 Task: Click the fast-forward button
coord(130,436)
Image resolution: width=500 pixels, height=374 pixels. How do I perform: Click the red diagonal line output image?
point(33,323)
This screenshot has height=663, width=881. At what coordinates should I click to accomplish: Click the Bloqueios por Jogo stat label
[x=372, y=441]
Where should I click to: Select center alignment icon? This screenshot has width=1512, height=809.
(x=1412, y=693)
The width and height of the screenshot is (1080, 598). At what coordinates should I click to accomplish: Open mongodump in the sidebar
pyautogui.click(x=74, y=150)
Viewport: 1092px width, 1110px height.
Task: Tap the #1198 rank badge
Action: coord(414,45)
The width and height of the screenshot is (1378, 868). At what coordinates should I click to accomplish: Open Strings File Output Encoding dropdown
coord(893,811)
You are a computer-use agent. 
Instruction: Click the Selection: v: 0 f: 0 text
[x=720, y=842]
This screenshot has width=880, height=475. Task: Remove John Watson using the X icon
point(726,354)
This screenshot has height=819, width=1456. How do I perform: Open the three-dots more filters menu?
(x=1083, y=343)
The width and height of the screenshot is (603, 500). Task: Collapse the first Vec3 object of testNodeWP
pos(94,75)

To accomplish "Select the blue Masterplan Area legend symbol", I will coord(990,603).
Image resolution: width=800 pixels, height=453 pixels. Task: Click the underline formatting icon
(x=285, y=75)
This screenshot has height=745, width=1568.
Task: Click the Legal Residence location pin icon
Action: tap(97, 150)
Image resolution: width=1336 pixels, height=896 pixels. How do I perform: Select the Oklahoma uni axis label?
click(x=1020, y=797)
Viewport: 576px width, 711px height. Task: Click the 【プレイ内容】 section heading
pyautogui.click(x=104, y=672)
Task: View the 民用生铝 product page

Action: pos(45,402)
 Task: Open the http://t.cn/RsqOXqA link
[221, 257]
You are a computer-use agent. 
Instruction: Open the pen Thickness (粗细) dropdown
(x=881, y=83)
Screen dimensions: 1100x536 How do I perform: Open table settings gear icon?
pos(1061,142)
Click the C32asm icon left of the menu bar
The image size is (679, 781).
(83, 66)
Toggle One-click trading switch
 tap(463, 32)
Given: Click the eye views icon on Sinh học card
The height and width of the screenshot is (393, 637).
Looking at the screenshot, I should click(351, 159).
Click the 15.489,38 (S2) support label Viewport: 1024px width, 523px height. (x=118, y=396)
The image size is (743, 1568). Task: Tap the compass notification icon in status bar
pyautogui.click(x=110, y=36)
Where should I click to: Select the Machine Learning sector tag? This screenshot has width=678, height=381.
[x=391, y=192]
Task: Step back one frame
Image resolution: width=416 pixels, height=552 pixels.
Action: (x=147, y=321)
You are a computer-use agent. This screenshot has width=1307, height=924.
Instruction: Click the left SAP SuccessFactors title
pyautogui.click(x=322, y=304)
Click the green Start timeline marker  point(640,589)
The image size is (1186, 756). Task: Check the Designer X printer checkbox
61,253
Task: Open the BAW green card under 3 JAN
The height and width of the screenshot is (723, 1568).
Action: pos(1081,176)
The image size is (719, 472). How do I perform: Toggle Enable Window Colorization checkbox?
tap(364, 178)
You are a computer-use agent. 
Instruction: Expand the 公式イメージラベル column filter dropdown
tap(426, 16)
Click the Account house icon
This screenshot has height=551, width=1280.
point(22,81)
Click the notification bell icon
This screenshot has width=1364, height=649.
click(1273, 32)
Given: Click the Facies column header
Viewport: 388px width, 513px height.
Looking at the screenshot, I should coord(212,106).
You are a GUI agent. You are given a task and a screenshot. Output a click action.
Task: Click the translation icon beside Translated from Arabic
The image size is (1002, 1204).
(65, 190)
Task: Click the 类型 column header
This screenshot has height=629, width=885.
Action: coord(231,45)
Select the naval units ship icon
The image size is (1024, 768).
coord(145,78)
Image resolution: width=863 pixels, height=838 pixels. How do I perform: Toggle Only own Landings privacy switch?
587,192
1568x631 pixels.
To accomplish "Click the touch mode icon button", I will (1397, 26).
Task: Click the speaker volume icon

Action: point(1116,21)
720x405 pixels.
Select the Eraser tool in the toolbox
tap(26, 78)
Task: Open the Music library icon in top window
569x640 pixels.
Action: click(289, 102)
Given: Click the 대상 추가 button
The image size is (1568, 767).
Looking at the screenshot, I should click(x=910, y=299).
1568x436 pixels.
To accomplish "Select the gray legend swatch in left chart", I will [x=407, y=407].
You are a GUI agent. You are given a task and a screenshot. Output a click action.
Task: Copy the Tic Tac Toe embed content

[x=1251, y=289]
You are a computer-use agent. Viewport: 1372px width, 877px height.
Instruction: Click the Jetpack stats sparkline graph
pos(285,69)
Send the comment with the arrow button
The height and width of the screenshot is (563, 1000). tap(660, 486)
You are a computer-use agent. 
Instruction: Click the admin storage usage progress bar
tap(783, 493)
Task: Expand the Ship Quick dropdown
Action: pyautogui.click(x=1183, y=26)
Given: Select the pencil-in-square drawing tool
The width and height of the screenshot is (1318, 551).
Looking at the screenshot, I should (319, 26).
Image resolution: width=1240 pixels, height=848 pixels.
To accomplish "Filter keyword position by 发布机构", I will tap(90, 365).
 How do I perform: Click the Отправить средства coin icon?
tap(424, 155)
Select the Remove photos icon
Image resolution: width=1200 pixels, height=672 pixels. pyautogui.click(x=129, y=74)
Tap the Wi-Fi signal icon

- - - - - - -

What the task requires:
Render the lines from the beginning of the material through the line containing "[x=720, y=842]", inclusive, as a JSON list of strings, one string per line, omitting any blank lines.

Response for this exercise:
[
  " Task: Click the fast-forward button",
  "coord(130,436)",
  "Image resolution: width=500 pixels, height=374 pixels. How do I perform: Click the red diagonal line output image?",
  "point(33,323)",
  "This screenshot has height=663, width=881. At what coordinates should I click to accomplish: Click the Bloqueios por Jogo stat label",
  "[x=372, y=441]",
  "Where should I click to: Select center alignment icon? This screenshot has width=1512, height=809.",
  "(x=1412, y=693)",
  "The width and height of the screenshot is (1080, 598). At what coordinates should I click to accomplish: Open mongodump in the sidebar",
  "pyautogui.click(x=74, y=150)",
  "Viewport: 1092px width, 1110px height.",
  "Task: Tap the #1198 rank badge",
  "Action: coord(414,45)",
  "The width and height of the screenshot is (1378, 868). At what coordinates should I click to accomplish: Open Strings File Output Encoding dropdown",
  "coord(893,811)",
  "You are a computer-use agent. ",
  "Instruction: Click the Selection: v: 0 f: 0 text",
  "[x=720, y=842]"
]